Di sisi lain, PT Jakarta Propertindo (JakPro) menawarkan sewa kabel sebesar Rp 70 ribu meter per tahun untuk satu ruas jalan di Jakarta.
Selain soal harga sewa, dia menilai konsep ducting yang dibuat oleh Sarana Jaya dan Jakpro seharusnya ada kepastian bahwa gorong-gorong aman dari segala jenis gangguan.
“Dari informasi yang saya dapat, nampaknya tidak ada standar yang jelas sehingga dapat disebut disebut cable ducting. Apalagi sewanya mahal," ucapnya.
Direktur Jenderal Sumber Daya dan Perangkat Pos dan Informatika Kemenenterian Komunikasi dan Informatika Ismail menilai harga tersebut terlalu mahal. Dia berharap Pemprov DKI tidak mematok biaya sewa yang besar bagi perusahaan penyedia layanan publik.

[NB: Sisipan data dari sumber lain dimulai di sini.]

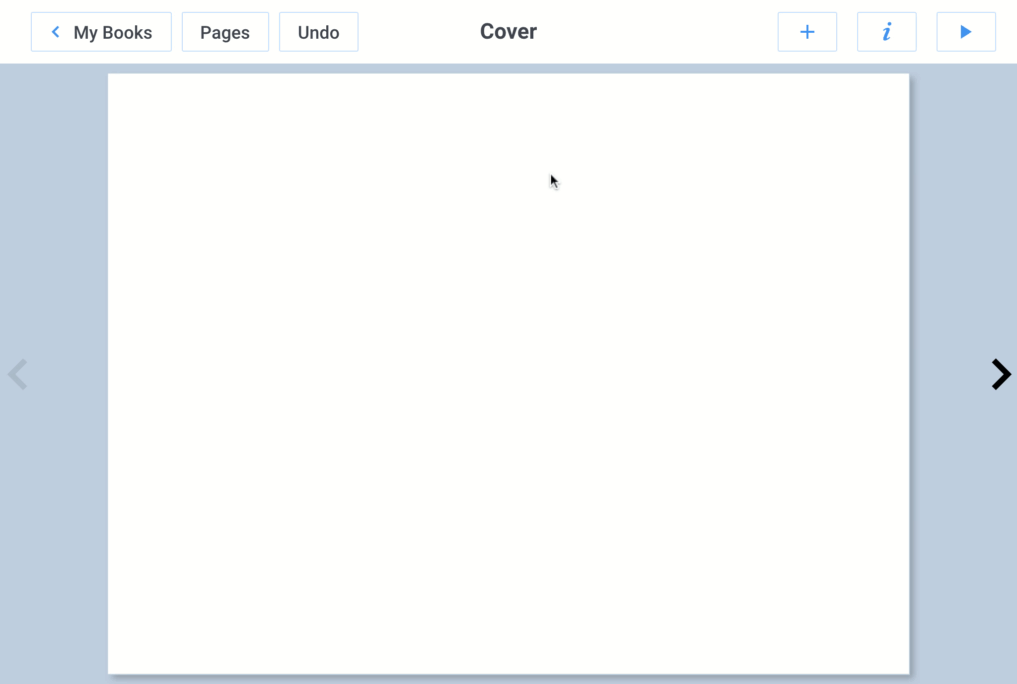1017x684 pixels.
Task: Click the Undo button in the top bar
Action: click(318, 31)
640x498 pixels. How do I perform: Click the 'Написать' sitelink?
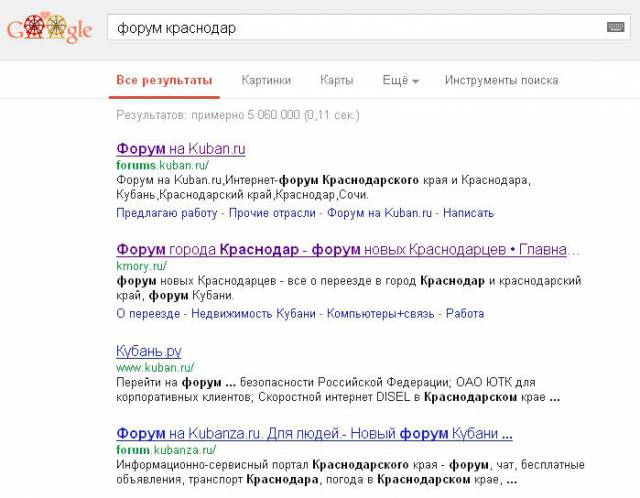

"Pemprov DKI seharusnya mempertimbangkan harga sewa yang lebih terjangkau agar tidak membebankan masyarakat maupun pelaku usaha," katanya.
Dia mengatakan Pemprov DKI keliru mengenai infrastruktur telekomunikasi. Pasalnya, pemerintah daerah cenderung menjadikan infrastruktur telekomunikasi sebagai lumbung pendapatan asli daerah (PAD) dengan membebankan retribusi yang memberatkan kepada perusahaan.
Padahal, sektor telekomunikasi dan penyedia layanan kepada masyarakat tidak dibebankan hal tersebut.
“Jika sarana utilitas yang dibuat pemerintah daerah tersebut terjangkau maka diharapkan pertumbuhan ekonomi nasional dan pertumbuhan pajak dapat tercapai," jelasnya.
Penetapan harga yang semena-mena yang dilakukan ini disebabkan adanya pemberian hak eksklusif dari Pemprov DKI kepada Jakpro dan Sarana Jaya Pergub No 6/2019 tentang Pedoman Penyelenggaraan Infrastrktur Jaringan Utilitas. Setelah jaringan utilitas tersebut dibangun oleh pemerintah, maka semua operator wajib menyewa kepada dua BUMD DKI.
Fenomena pemerintah daerah memonopoli jaringan utilitas dan untuk menggenakan biaya sewa yang sangat tinggi bagi PLN, PGN dan operator telekomunikasi sudah mulai marak terjadi. Sebelum Pemprov DKI, Pemkot Surabaya telah mendapatkan protes dari penyedia infrastruktur dasar karena mengenakan biaya sewa yang sangat mahal.
"Kalau seluruh daerah menerapkan retribusi atau sewa yang tinggi kepada operator telekomunikasi, rencana pemerintah untuk membuat smart city dan broadband yang terjangkau bagi masyarakat akan terhambat," ucapnya.